I don't want to know how to make what's hip and hot...I can figure that out for myself. What I want is to see how I can implement proven strategies that help users (my users) get things done as they use the product. And that's the true strength of this book; it's what it's all about. With almost 100 'patterns' of website design, this book breaks it down in simple, easy-to-get terms, that I, a technical usability specialist can understand and then turn around and reproduce. It's almost like a cookbook, in the sense that the book shows me:
1) What the patterns is, how it's used in the real world, and different flavors of it
2) Why the pattern is good, how it's been successful, and in some cases how it's been refined.
3) How the pattern works, what are it's components, and what does it need to be successful
4) And finally, what other patterns it's like, and how by incorporating parts of other patterns, I can strengthen my users' experience.

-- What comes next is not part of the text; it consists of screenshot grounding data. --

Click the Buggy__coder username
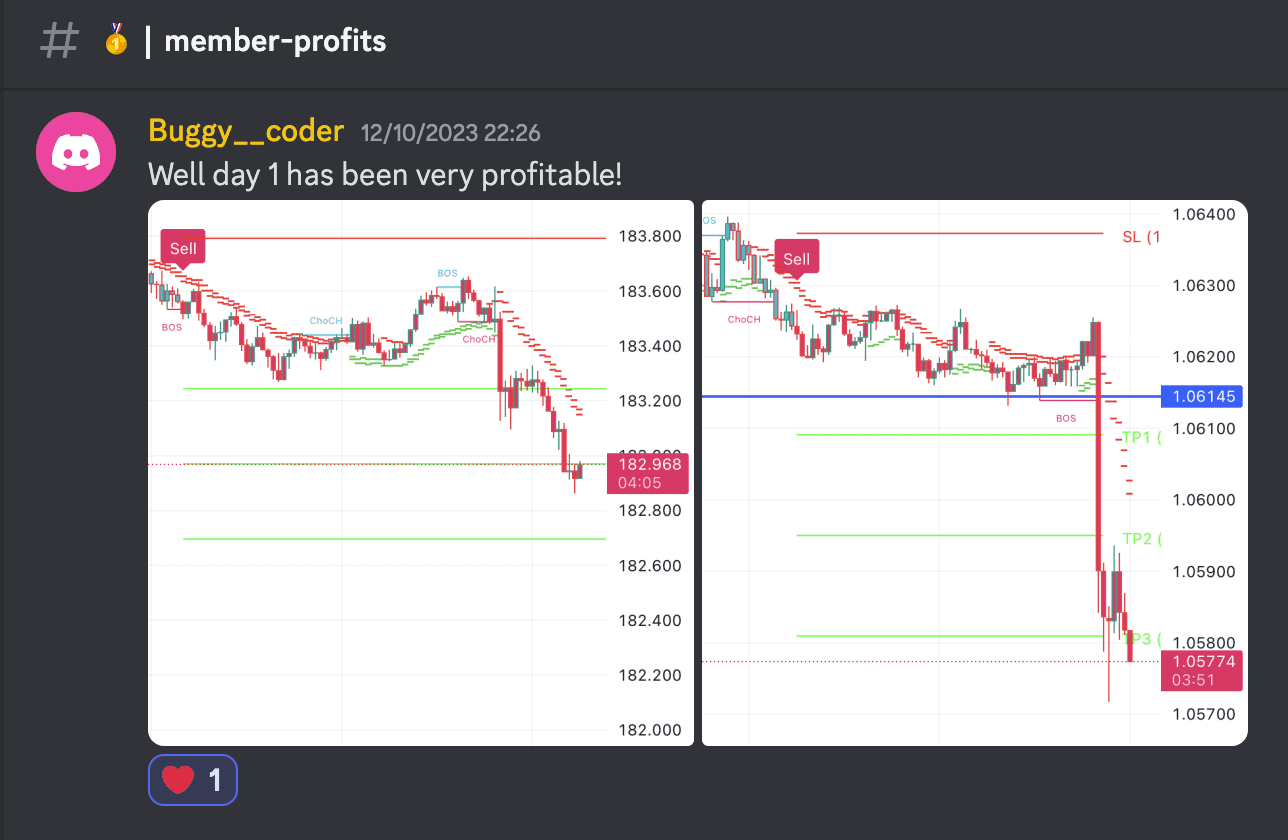The height and width of the screenshot is (840, 1288). (246, 131)
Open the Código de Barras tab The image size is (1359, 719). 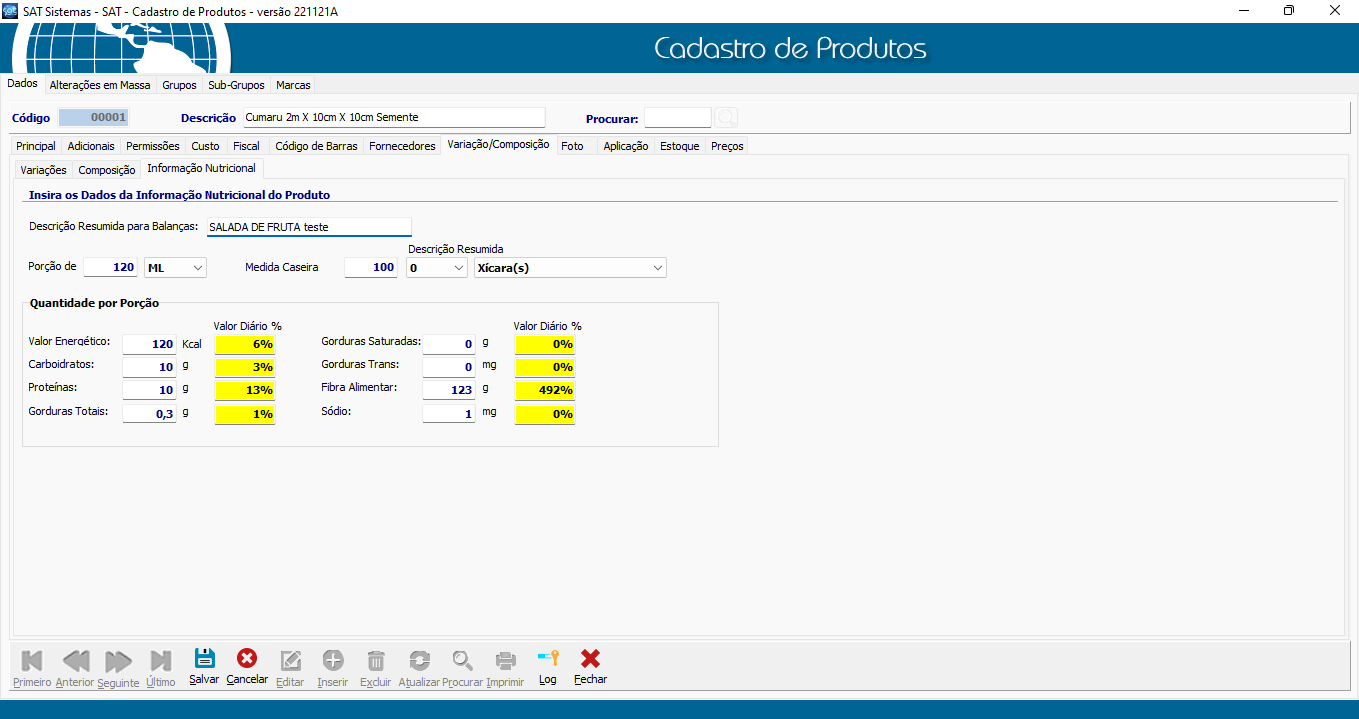coord(316,146)
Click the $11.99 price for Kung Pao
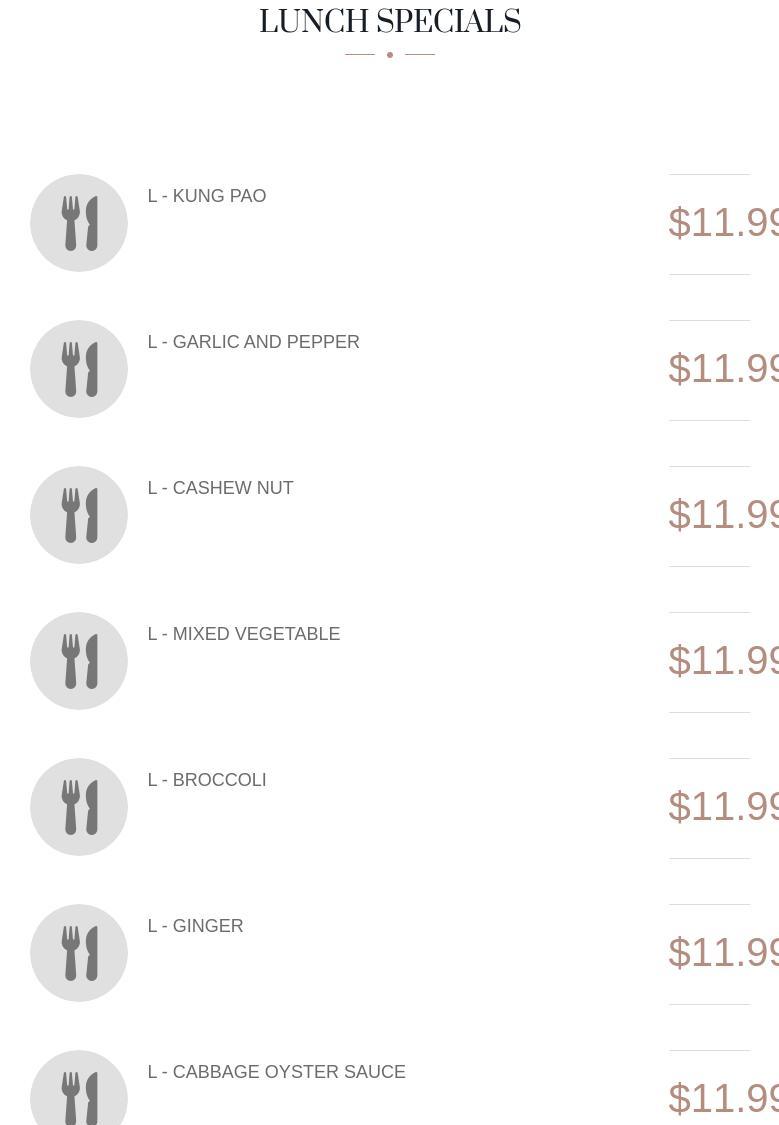 pyautogui.click(x=723, y=222)
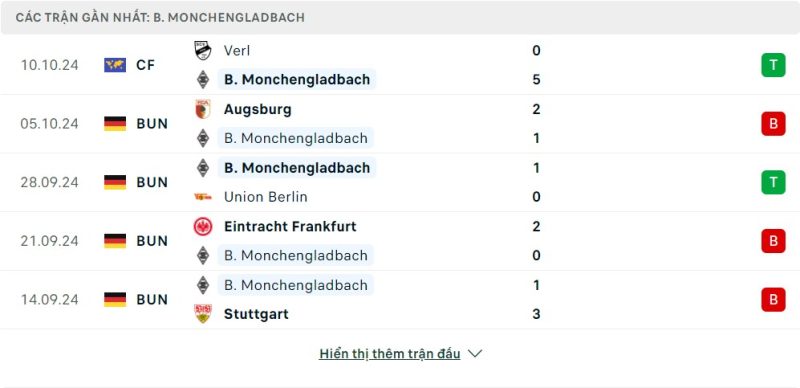Click the Union Berlin logo
The image size is (800, 388).
(x=203, y=197)
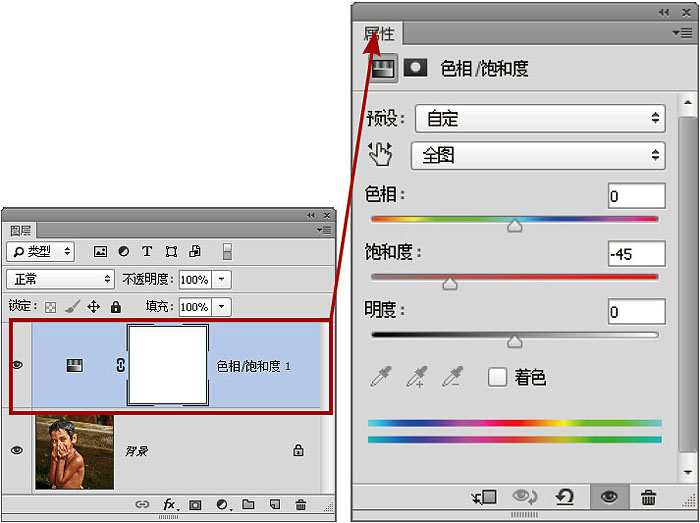The image size is (700, 523).
Task: Click the add layer mask icon
Action: tap(196, 505)
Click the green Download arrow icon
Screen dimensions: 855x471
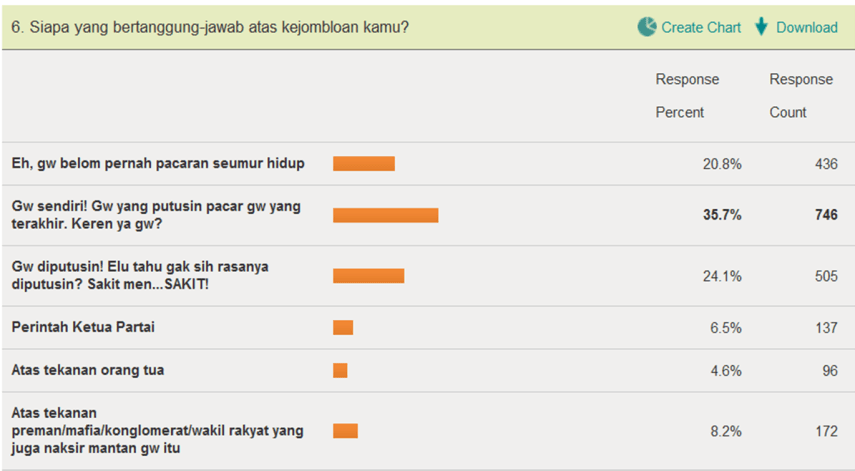tap(762, 27)
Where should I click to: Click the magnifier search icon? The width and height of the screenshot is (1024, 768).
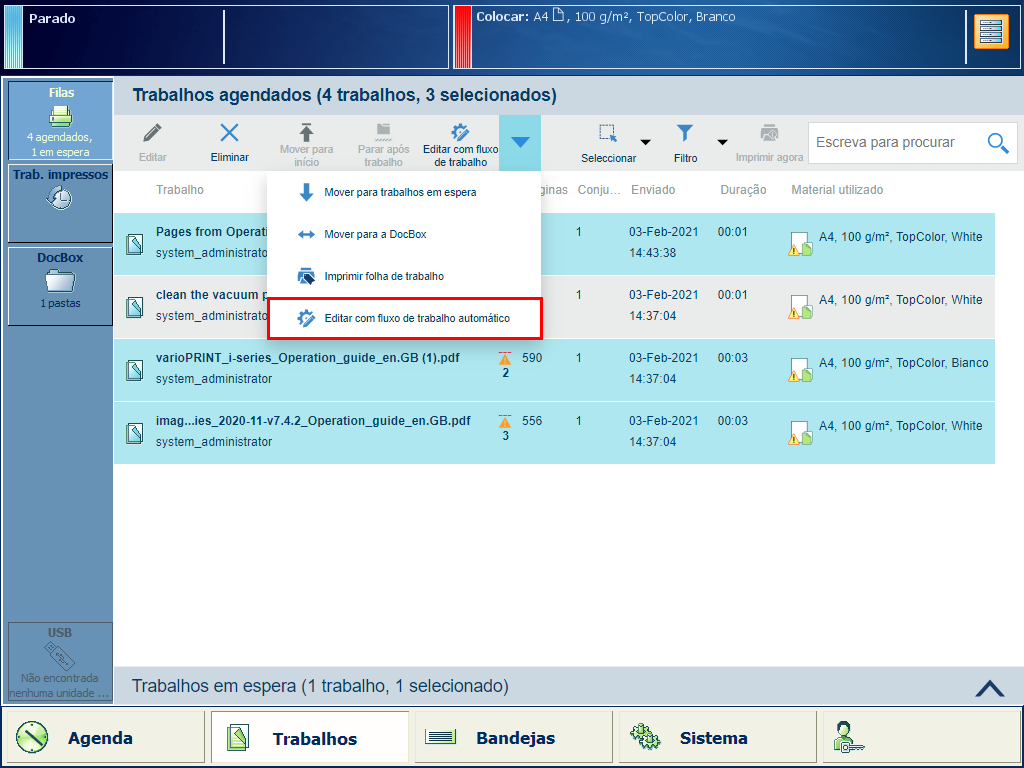(997, 143)
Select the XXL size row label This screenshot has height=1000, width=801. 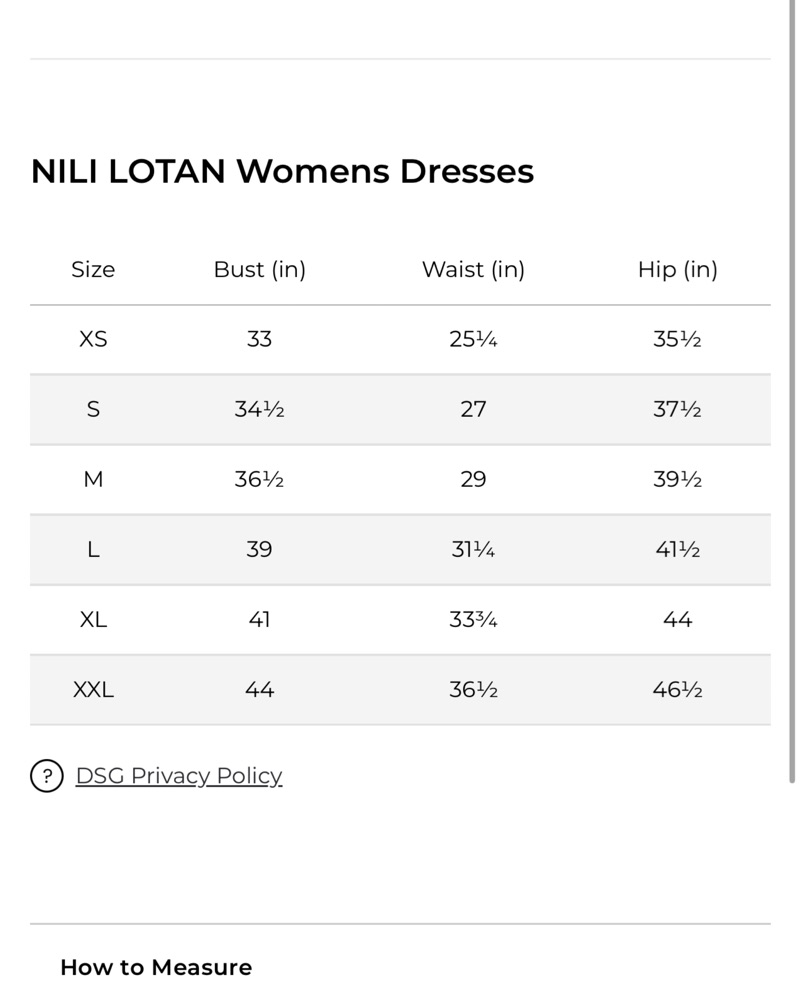tap(93, 689)
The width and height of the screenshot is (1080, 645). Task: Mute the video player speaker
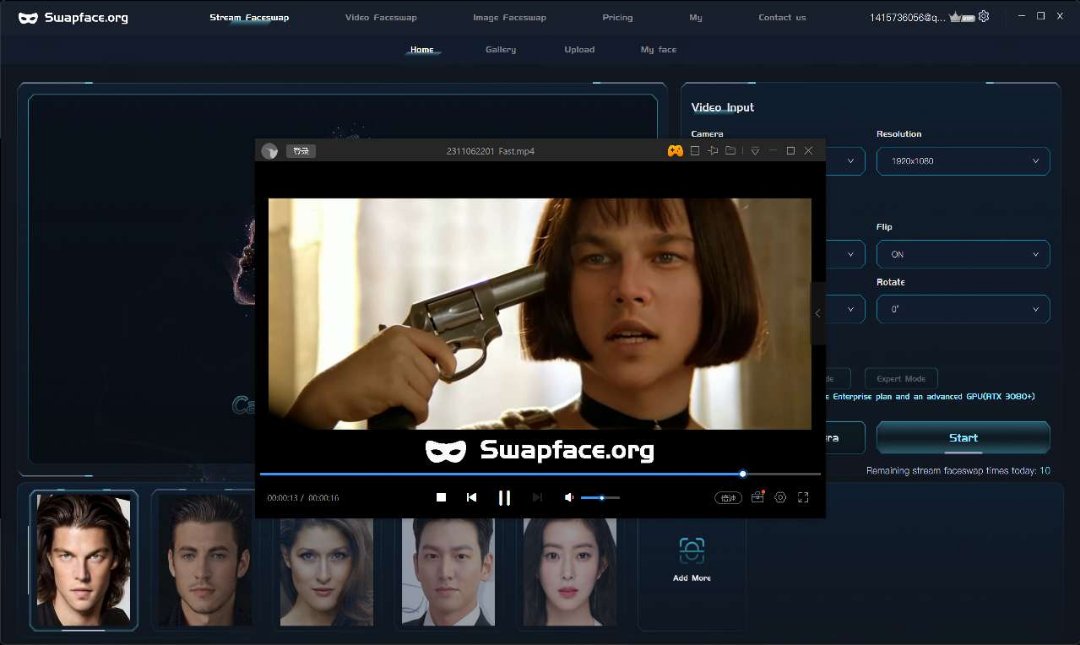click(569, 497)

I want this...I don't have time to be reinventing the wheel every time my employer or a client wants a site. I need to be able to pick up a reference book and see exactly what a `community' site (or one of a hundred other types of sites) is like, so I have a good starting place to work from as I delve into what the project sponsor wants. This book helps me by already doing the leg-work of research into best practices, common features, and pitfalls. By giving me that already, I don't have to spend time doing figuring that stuff already out, and rather can spend time doing what's important...listening to my client, employer, and user base to figure out how to meet their specific needs, and make them all happy.
That's easily worth the price of admission.